A framework for understanding why high-achieving students tend to have suboptimal impact.

How I View Personal Growth

It seems facetious to compare the messy journey of life to the simple gradient descent algorithm, but at our core, humans are roughly performing this first-order iterative optimization all the time.

For the motivated (which I believe, optimistically, is most of us), we aim for a concrete objective; accumulate incremental experience maximally aligned with said goal; and repeat this until convergence. While this abstract characterization doesn’t perfectly capture the human essence (e.g. we oftentimes prioritize multiple objectives simultaneously, we may be thrown off by transitory distractions, we don’t initially follow the best actions/experiences, etc.), the underlying connection to gradient descent is obvious.

This is especially true for chronically high-achieving individuals, i.e. the students that permeate institutions like Harvard. These students have excelled at formulating, working towards, and achieving incredibly admirable goals for more or less their entire lives.

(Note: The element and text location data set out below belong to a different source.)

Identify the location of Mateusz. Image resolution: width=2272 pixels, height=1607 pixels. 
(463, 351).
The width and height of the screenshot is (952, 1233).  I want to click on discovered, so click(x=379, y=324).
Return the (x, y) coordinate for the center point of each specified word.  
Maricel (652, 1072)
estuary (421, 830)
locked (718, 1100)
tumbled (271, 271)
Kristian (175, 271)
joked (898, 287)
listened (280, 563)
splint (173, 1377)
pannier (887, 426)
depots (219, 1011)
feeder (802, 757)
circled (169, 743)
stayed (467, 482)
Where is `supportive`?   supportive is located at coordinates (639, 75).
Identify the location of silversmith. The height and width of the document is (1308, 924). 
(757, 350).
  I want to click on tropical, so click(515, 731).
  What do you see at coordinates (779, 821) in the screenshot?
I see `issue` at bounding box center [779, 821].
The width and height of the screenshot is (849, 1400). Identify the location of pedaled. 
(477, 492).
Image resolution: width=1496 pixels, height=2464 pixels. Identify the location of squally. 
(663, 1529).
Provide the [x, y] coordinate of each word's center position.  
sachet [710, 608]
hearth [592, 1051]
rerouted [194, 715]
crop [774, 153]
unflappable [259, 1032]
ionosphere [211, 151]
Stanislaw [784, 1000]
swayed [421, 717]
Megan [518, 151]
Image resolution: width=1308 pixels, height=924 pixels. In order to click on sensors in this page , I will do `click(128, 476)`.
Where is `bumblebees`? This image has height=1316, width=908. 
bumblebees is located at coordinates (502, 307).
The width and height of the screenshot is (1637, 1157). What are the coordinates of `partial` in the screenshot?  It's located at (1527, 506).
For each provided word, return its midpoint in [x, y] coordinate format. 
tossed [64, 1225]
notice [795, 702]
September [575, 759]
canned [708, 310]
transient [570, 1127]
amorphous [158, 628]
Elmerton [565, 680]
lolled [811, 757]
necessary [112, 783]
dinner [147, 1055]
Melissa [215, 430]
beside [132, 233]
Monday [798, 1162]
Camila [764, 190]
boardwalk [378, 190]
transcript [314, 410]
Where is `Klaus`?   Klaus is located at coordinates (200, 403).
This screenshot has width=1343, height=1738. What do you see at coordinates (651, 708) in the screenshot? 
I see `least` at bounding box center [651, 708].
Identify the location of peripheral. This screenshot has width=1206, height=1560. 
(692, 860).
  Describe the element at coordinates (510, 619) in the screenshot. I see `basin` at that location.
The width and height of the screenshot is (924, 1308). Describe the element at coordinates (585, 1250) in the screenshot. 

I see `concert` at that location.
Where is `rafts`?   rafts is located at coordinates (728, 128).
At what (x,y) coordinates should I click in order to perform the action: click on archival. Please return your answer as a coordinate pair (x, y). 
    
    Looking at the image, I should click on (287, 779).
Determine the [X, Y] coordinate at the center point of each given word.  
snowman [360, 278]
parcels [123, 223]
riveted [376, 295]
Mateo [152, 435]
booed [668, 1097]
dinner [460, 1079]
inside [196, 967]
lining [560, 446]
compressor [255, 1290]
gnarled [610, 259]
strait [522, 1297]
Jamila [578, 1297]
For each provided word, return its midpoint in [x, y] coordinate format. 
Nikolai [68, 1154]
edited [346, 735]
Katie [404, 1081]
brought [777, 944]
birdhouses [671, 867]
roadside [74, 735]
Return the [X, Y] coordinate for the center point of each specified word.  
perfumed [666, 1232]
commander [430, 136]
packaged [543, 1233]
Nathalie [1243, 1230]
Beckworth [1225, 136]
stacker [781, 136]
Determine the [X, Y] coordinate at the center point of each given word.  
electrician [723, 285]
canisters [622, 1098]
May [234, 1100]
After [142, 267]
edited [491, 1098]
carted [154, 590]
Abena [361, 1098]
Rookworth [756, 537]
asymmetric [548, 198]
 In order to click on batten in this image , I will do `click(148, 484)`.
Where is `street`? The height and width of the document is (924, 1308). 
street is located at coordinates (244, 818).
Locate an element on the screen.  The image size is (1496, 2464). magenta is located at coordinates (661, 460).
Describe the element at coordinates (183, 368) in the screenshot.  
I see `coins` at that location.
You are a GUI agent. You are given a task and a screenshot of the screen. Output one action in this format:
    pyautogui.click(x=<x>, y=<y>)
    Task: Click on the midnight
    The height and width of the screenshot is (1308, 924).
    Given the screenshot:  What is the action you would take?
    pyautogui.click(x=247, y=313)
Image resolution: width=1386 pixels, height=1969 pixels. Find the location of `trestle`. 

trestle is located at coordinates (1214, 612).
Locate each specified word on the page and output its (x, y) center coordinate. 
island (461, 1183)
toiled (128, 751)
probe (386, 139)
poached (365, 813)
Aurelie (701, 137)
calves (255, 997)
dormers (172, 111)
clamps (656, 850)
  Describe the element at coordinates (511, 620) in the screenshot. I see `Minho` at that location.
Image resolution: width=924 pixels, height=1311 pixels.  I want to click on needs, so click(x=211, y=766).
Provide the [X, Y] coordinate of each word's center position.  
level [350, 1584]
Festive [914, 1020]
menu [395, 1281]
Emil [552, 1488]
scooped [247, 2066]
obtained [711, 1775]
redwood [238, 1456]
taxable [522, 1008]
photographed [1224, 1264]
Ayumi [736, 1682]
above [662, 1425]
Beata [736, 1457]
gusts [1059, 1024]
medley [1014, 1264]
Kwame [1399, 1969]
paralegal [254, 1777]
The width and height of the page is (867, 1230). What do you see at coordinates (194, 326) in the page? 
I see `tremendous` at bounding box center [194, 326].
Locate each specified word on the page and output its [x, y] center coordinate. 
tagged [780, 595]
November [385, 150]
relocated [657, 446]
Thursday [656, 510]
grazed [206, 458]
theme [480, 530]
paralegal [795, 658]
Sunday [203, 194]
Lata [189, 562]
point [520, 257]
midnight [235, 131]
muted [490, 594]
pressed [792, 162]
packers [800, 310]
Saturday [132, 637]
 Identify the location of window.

The Pitfalls of Vanilla Gradient Descent as a Life Optimizer

Their work ethic is no doubt commendable, but their drive for success is oftentimes marred by myopia. That is, many students enter elite schools lacking a concrete vision for how they want to contribute to the world; this, coupled with newfound insecurities and the pressure pervading these hyper-competitive arenas, forces students into optimizing chiefly for accolades, validation, and reward in the short term.

Indeed, once their goals are set, elite students will more likely than not achieve them. It is in their nature to excel. But critically, recall that vanilla gradient descent is an algorithm that merely guarantees local optima.

The only setting in which vanilla gradient descent provides a globally optimal solution is, of course, when the loss function is convex. This is certainly not a given in most optimization problems, and it is doubly so that the complexity of life cannot be neatly distilled into a convex function.

From a purely objective standpoint, it’s really quite silly to think that a job at FAANG (or equivalently some shiny quant firm/bank/consultancy) with dubious inherent meaning would be a reasonable singular proxy for career/life satisfication; and yet so many of us blindly abide by these approximations and optimize within this wishfully smooth value manifold.

In reality, our value functions are anything but simple and convex. When we assume that this is the case and approach our future with the same approach we’ve used our entire lives – i.e. vanilla gradient descent – we are destined for suboptimality.

Introduce Stochasticity into your Life

In much the same way that stochastic gradient descent beats out vanilla gradient descent for training large neural nets, introducing stochasticity into our lives may help increase our chances of discovering our true caling.

Reaching career (or any kind of) nirvana is not really supposed to be straightforward. The sooner we can accept this, the sooner we’ll realize that we don’t need to be constantly optimizing towards the next “best” stage of our life.

The folks that I admire most have spent time soul-searching for their true purpose, and as a reflection of that have a very non-linear, non-traditional path to success. Peter Thiel immediately comes to mind, having pivoted from mathematics to philosophy to big law before arriving and dominating the startup scene. Ryan Petersen is another prime example, having started with exporting Chinese goods to the States, then building freight-scanning data services, to now running Flexport.

It’s okay to pause the grind in order to reflect. It’s okay to try a new field orthogonal to everything you’ve done in your life. It’s okay if you’re not chasing things that everyone else is chasing. It’s okay to pursue things for yourself, even if nobody else praises, understands, or approves.

Break free and embrace stochasticity.

A Roll of the Dice

And yet, as we all know, stochastic gradient descent doesn’t guarantee global optima either. It’s entirely possible we end up sitting in some saddle point or local optima, despite decades of steadfast effort.

It’s possible that we end up someplace strictly worse than the destination of a traditional, safer path; but it’s also possible we ascend to a place of immense fulfillment, impact, and joy.

At the end of the day, there’s no guarantee that the (stochastic) road less travelled is necessarily better in the long run. But it sure seems a shame to resign to an orthodox life path of untapped potential.